* _What you are asked to do_: Return the number of lines below with "circle" in them, and nothing else.

(Stored data)

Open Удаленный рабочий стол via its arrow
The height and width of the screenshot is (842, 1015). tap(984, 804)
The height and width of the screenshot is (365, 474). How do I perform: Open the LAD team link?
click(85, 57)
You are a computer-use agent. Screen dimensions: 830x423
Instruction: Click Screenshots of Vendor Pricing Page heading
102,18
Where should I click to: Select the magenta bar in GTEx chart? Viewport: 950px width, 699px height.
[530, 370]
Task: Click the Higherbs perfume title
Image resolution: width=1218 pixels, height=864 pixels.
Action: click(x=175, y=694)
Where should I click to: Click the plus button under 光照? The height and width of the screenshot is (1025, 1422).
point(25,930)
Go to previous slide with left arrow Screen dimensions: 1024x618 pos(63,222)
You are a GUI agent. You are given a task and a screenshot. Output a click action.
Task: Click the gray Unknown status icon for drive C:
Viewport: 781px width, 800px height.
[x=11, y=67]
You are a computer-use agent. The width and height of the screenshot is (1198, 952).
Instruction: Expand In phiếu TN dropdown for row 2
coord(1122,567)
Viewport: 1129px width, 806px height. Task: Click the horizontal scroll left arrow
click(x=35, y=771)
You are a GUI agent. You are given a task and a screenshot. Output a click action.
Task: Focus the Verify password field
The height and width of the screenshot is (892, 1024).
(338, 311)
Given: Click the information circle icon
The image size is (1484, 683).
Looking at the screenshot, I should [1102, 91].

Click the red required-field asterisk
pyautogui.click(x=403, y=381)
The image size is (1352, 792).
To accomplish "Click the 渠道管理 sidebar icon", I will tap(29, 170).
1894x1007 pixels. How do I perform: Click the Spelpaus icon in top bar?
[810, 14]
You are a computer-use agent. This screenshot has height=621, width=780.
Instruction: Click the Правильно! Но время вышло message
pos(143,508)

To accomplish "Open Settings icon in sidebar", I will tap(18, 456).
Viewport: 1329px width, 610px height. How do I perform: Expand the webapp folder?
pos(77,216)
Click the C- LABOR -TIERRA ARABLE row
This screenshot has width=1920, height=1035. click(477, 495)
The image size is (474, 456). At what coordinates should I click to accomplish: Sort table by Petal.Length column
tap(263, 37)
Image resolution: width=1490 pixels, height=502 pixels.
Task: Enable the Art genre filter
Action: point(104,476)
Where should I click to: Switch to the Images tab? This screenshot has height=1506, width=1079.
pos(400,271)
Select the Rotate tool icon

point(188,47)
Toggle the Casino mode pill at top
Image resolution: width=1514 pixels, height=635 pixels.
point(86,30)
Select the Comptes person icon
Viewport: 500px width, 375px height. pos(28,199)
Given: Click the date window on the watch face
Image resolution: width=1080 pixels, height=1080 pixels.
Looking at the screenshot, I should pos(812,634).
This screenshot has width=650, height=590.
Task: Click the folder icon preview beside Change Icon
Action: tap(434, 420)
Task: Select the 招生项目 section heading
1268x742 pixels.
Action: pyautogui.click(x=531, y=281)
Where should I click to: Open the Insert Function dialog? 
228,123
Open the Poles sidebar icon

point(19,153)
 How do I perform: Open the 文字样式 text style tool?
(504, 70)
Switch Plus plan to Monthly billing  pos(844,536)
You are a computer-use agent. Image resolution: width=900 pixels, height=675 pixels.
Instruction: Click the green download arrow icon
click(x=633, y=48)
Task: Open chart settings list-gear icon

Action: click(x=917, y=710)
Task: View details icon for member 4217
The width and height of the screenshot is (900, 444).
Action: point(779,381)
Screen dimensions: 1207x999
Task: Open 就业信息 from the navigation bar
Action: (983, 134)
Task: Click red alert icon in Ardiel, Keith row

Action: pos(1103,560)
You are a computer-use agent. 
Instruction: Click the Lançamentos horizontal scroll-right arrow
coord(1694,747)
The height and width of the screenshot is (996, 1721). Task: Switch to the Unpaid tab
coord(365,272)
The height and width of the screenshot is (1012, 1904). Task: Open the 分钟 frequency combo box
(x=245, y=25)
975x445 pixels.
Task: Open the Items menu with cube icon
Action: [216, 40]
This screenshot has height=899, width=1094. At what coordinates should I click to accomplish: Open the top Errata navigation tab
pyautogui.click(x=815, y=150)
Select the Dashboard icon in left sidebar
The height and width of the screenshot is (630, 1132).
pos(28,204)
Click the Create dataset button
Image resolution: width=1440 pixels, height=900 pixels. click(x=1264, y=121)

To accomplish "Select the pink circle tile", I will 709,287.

* _Completed exercise_: 2